Carmine noticed Tess lying across the bed in one of Dominic’s shirts, and cringed at the mental image of what he’d interrupted. “I need some money. My clothes are dirty.”

“You want money?”

“Yeah, a loan.”

“You have a funny way of asking, bro,” Dominic said. “And how are you going to pay me back when you don’t have a job?”

Carmine shrugged. “I’ll figure it out.”

“Yeah, you will,” Dominic said. “You’ll figure out how to do your own damn laundry.”

The door slammed in Carmine’s face. Tess laughed inside the room as Carmine punched the wall before heading back to his bedroom. He grabbed his cell phone and dialed Dia’s home number, breathing a sigh of relief when she answered. “What do you want, Carmine?”

“What makes you think I want something?”

“Because I know you,” she said. “You don’t call to chitchat.”

He sighed. “My laundry needs done.”

“You want me to do your laundry?”

“Yes. I don’t know who else to ask.”

“Well, how much money do you have?”

“None.”

All he heard was the sound of laughter before Dia hung up.

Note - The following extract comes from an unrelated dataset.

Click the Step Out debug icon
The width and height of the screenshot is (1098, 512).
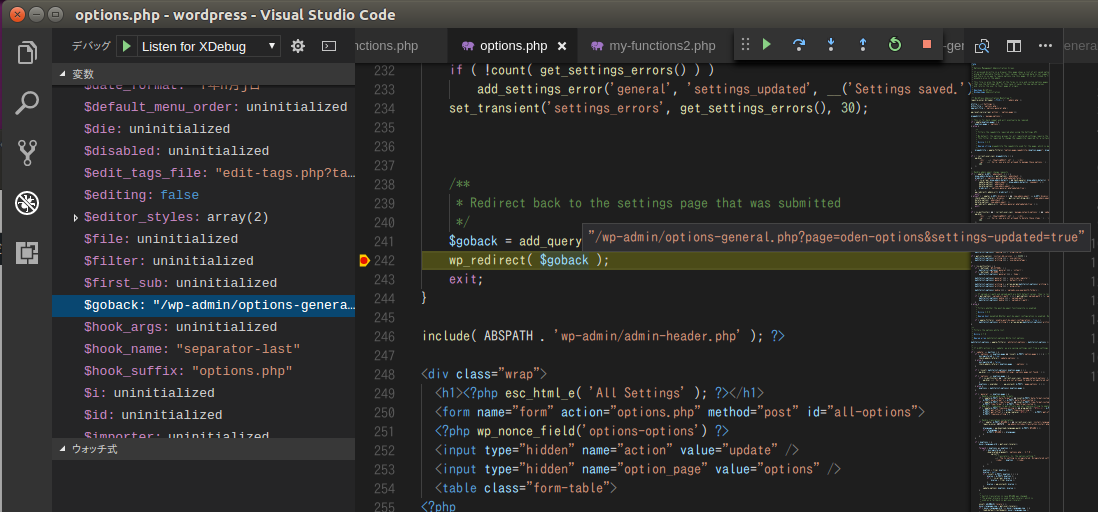pyautogui.click(x=863, y=45)
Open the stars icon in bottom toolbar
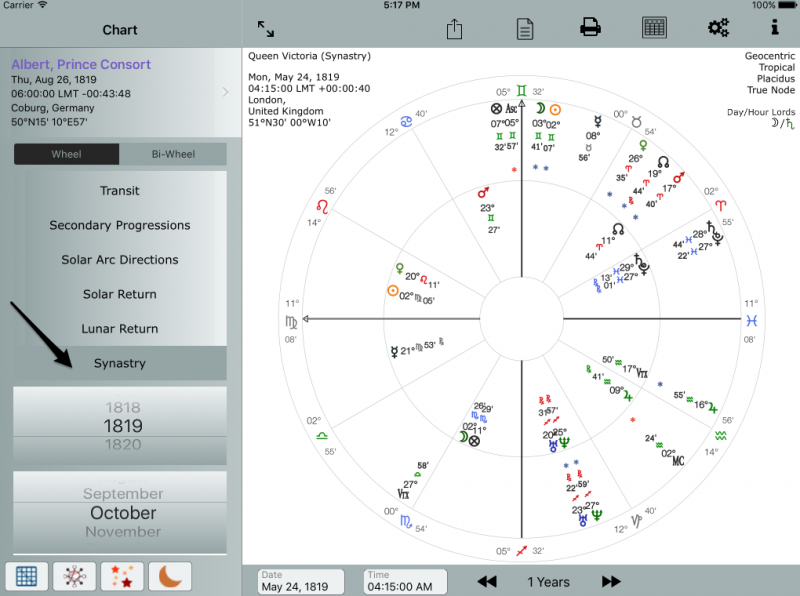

Irritated, he picked up armfuls of clothes and tossed them in the hamper before dragging it downstairs. As soon as he reached the laundry room, he heard the humming, soft and sweet like a lullaby. Haven stood in front of the dryer, folding clothes. She glanced at him apprehensively as she quieted, her eyes darting from him to his overfull hamper. He lugged it into the room and opened the washing machine hatch, shoving all the clothes into it. It overflowed, and he had to push on them to get the door closed. He looked around for some detergent and caught Haven’s eyes again as she gaped at him, holding a pair of pants.

He wasn’t sure what her problem was, but he was too aggravated to deal with it. Another week had passed with her avoiding him, dodging from rooms before he could say hello.

“So, where’s the soap?” he asked. “You know, the Tide or whatever we use around here?”

Haven reached behind her and opened a small cabinet, pulling out a jug of laundry detergent. Carmine opened the washer again as he took it from her, and he was about to pour it straight in when Haven sharply inhaled.

The intake of breath stalled him. “What?”